Marriage is a relationship which is not a bed of roses for any couple. The girl which narrates her story said that I have been exposed to different types of people and have experienced a abundant of situations that someone brought up in Pakistan might not have.
Therefore, you can imagine that marrying a Pakistani man living from thirty years in Pakistan is not easy for an American girl to spend the life with him.
Being raised in the United States, I have lived a life little bit differently than my counterparts in Pakistan.
That doesn’t mean marrying someone from the United States would have been easier, since every relationship faces ups and downs, but these are just the mindset which sometimes doesn’t match with each other and that we have and have to face almost everyday.
Comparison of shalwar kameez and western clothing
You are completely mistaken before you start believing that my husband is asking me to wear a shalwar kameez. The situation is quite opposite. I absolutely know as to what type of outfit I have to wear on an occasion.
Thus, when my husband emphasis me to wear jeans and a t-shirt around his family, it makes me uncomfortable. I have always been given the teaching to wear a dupatta around my elders and family, so in order to to feel comfortable, I cannot wear western clothes everywhere I go.
Lambay baal larkion Pr khoobsurat lagtay hain.
Two years ago, I remember that I had long hair. Then one day I cut them and had a short length hairs. It feel me like a very heeavy weight was lifted from my body. I felt like a boss.
That is, until a few days later, I was badly missing my long hair. After that, I prayed a lot for my hair to grow back and for this purpose I have even ordered tons of extensions to repair the damage, but I was unhappy until my hairs grew back.
Few days ago, when I was looking my old pictures and brought up cutting my hair short again. My husband simply stated, “Lambay baal achay lagtay hain larkiyon per,” and simply walked away. That might have more to do with his personal desires, but background has a great impact on, why he thinks that way.
Planning about the extending of family bloodline.
Many people in Pakistan have the ideology of “phat maangi, phat vaya, phat bachay,”. I cannot blame my husband for having kids just after marriage, because there is an extreme pressure from his parents to extend the family bloodline.
On the other hand, both of our bhaabis had children within the first two years of marriage. His concept on this topic has changed since he now understands life in the United States is more complicated than he might have thought and that I am not ready now to take care of myself and another entity.
Work vs family time
Many girls in Pakistan are taught to focus on family life and give their full attention to their husbands, it doesn’t always work. My husband understands that my career needs my time and demand and that it is very important to me to also give good attention to my career also. This means working overtime almost every day.
There are days when he simply misses just to see my face and requests me to come home early to spend that quality time with him, which is really impossible at this point in my career. The progressive change in thinking of many people regarding women in the workplace in Pakistan helps him to understand there are many other things besides family and house hold activities.
Daily phone calls
I really love my in-laws and hold no hostility for them. My problem is this, I would 9.99 times out of 10 prefer to catch up in person and have a meaningful conversation than long-distance phone calls where there are connection problems almost all the time.

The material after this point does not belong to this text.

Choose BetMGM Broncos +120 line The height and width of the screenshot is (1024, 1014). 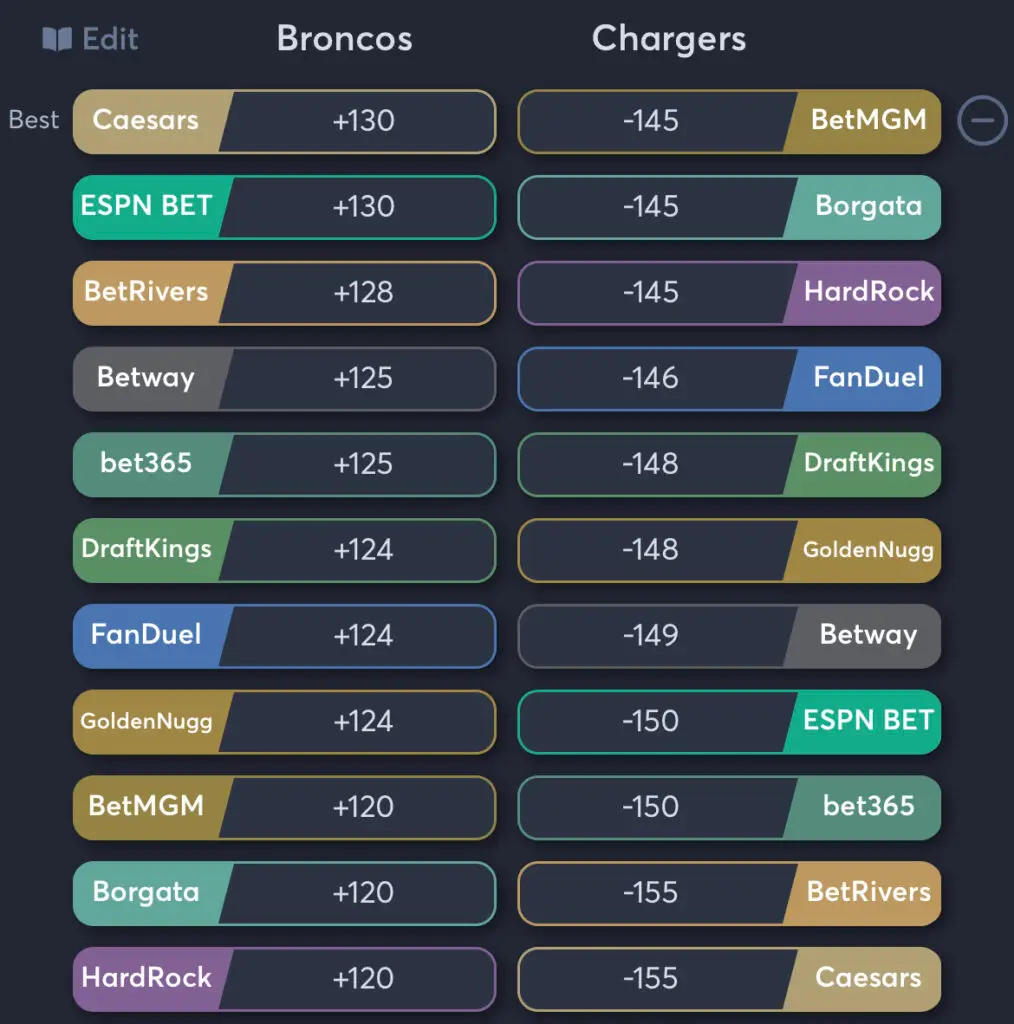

Since my husband talks to his parents in Pakistan everyday, I am often encouraged to speak to them , which is something I do not enjoy. Instead of doing anything with my inlaws it has everything to do with these annoying connection problems.
Main ab Dadi (abu ki ami) ki behan ki dost ki parosi ki chachi (abu ki bhai ki biwi) hoon.

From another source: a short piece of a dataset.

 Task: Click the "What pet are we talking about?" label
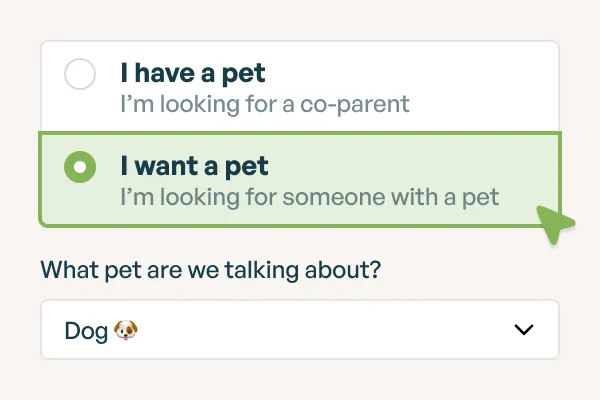point(211,270)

Stop make me anyone’s chachi, mami, apa, baji, etc.
Being per about personal choices – like how much makeup I wish to apply
Men, in general, cannot handle the confidence in a woman that comes with applying makeup. Therefore, it’s expected when they make comments like, “Yeh moun apna kis atay ki bori main dala hai?
These harsh comments are really so annoying.
Sonay ke zevar.
I cannot remember the last time when I wore expensive jewelry, because the chances of loosing gold jewelry are very much. Then the great World War III will take place, because I lost his dadi’s shaadi ka necklace, which he had the last remembrance of hers. How about not letting me to wear gold jewelry next time at any event?
After Nikkah everything is allowed. While I have never asked my husband to have a make-out session in public place, he shies so much that he walks five feet away from me as if he is my bodyguard.
“shaadi ke baad karlena” concept is a lie
I have waited for the whole life to be able to freely go anywhere i wish to go. So now that I am married, I can go anywhere without answering millions of question, right? Wrong.
Since he cares a little bit about what my parents will think if we willnot come back a minute past 9:30 pm, our date nights often end abruptly with him rushing to get home at an “appropriate” time.
So next time when your parents say shaadi ke baad jo marzi chahay karlena, please do not believe them.
Everyone’s married life is different ofcourse, and it is natural for two human beings to have their own opinions. These are just the post-marriage experiences that I thought were worth sharing with you guys.